Economic Weaknesses Force Pakistan to Seek IMF Relief and Reforms

Pakistan’s government has initiated consultations with key economic ministries after a high-level review concluded that the current economic structure is failing to attract foreign investment and support long-term growth. Finance Minister Muhammad Aurangzeb has asked ministries to propose reforms and potential IMF concessions to help build a more realistic budget and sustainable growth roadmap.

According to officials, the decision follows an internal assessment that found Pakistan’s economic framework inadequate for boosting exports or drawing sustained foreign capital. The finance minister chaired the first round of discussions on Thursday, directing ministries to submit reform proposals that could guide policy changes while keeping Pakistan engaged with the IMF programme until September 2027.

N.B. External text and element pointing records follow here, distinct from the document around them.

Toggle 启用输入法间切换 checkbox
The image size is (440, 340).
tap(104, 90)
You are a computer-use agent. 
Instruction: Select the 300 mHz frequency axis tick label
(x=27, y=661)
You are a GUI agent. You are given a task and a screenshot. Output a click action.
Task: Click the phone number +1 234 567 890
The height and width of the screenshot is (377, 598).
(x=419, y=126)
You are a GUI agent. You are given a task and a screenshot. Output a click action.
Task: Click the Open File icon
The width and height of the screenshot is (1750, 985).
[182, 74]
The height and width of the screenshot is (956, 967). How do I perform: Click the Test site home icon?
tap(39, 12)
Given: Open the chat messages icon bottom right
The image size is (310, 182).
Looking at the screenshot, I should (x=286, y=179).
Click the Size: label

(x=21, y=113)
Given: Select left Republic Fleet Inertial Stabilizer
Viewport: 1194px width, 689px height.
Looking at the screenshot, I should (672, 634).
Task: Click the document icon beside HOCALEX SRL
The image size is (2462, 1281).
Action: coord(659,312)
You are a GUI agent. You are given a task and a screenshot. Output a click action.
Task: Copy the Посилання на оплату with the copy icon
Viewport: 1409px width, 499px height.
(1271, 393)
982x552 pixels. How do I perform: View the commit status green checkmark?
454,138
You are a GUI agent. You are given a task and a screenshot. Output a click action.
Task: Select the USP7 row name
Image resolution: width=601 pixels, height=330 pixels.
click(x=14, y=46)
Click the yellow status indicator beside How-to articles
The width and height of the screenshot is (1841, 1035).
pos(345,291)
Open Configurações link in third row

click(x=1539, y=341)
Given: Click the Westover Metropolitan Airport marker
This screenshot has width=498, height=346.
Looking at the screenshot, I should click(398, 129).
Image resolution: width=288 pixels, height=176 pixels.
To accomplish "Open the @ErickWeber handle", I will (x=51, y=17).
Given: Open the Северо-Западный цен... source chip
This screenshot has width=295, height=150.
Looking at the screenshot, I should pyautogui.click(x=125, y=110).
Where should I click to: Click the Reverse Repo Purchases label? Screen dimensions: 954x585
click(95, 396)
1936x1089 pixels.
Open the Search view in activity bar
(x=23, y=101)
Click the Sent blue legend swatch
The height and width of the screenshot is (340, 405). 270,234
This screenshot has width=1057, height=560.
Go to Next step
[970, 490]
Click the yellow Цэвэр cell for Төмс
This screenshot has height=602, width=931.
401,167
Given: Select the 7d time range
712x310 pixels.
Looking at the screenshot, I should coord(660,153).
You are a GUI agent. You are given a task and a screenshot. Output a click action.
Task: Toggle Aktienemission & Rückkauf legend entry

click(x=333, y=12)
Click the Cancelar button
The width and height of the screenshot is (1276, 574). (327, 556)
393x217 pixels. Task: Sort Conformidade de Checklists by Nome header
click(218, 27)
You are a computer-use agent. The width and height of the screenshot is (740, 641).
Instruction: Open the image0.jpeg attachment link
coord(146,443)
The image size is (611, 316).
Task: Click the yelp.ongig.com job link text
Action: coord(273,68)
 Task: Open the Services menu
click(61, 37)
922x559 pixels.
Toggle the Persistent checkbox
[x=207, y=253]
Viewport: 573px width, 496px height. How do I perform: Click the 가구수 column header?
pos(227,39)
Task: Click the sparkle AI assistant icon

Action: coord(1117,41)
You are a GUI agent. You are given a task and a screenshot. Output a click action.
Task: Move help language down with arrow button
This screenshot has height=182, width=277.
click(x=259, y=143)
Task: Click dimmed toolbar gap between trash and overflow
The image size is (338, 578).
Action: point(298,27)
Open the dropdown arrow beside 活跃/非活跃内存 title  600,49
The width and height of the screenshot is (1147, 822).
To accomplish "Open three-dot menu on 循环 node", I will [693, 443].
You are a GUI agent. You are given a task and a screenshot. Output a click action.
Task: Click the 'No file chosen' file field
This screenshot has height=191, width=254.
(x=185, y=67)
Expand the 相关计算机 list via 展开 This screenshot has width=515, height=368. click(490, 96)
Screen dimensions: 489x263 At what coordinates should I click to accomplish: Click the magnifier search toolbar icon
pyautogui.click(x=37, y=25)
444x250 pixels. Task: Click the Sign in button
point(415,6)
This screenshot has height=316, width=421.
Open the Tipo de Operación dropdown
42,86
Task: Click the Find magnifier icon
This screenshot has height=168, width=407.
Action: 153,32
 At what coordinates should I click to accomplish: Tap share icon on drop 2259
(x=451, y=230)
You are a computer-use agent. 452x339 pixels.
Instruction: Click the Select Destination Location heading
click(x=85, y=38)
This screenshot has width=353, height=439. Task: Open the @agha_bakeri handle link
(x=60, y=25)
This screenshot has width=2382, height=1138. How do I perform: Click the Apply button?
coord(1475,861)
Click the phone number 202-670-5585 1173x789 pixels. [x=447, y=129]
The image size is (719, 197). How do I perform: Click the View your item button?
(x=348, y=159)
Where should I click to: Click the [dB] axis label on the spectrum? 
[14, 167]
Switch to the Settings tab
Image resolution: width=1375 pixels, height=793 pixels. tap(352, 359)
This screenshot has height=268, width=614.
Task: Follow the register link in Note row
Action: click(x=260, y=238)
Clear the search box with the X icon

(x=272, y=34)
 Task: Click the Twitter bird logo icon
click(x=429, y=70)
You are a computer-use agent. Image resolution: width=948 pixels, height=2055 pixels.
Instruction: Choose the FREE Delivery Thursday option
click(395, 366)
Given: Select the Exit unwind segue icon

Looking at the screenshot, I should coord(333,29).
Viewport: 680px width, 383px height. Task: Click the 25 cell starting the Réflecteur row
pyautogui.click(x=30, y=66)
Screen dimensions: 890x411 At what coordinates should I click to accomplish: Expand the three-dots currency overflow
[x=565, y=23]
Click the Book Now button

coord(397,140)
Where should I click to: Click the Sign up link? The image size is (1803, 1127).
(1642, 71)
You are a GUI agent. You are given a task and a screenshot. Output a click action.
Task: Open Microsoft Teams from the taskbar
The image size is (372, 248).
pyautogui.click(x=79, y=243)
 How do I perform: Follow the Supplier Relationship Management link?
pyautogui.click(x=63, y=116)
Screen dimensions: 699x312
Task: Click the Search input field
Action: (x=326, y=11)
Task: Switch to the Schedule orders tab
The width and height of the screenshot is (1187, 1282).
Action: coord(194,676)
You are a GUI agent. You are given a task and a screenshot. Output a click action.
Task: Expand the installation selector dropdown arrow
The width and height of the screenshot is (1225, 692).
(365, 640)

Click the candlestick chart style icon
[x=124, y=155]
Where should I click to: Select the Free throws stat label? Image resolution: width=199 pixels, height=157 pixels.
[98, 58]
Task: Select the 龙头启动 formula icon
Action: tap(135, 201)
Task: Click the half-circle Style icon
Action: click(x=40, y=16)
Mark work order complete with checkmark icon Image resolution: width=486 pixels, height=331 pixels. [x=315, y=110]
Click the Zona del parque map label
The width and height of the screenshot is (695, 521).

Officials discussed options to seek relief under the current $7 billion IMF bailout while planning a gradual exit once the programme ends. Concerns were raised over missed tax collection targets and the practice of delaying refunds to inflate revenue figures. Some industrial representatives also warned that levies on captive power plants were hurting the financial health of state-owned gas utilities.

The review highlighted deep structural gaps in key sectors, including textiles, which lacks fully integrated value chains needed for global competitiveness. Government sources noted that fragmented supply chains continue to limit export potential, making it difficult to achieve sustainable growth.

In parallel, Pakistan is deepening economic engagement with Saudi Arabia under the Saudi-Pakistan Economic Cooperation Framework. A 90-day activation plan covering 12 joint working groups in agriculture, IT, mining, tourism, and energy is aimed at identifying reform priorities and attracting investment. Authorities plan to complete the economic assessments by March 2026, ahead of the next IMF programme review due in late February.

Planning Minister Ahsan Iqbal has earlier stated that a permanent exit from the IMF would require doubling exports to $63 billion by 2029, underlining the scale of reforms needed.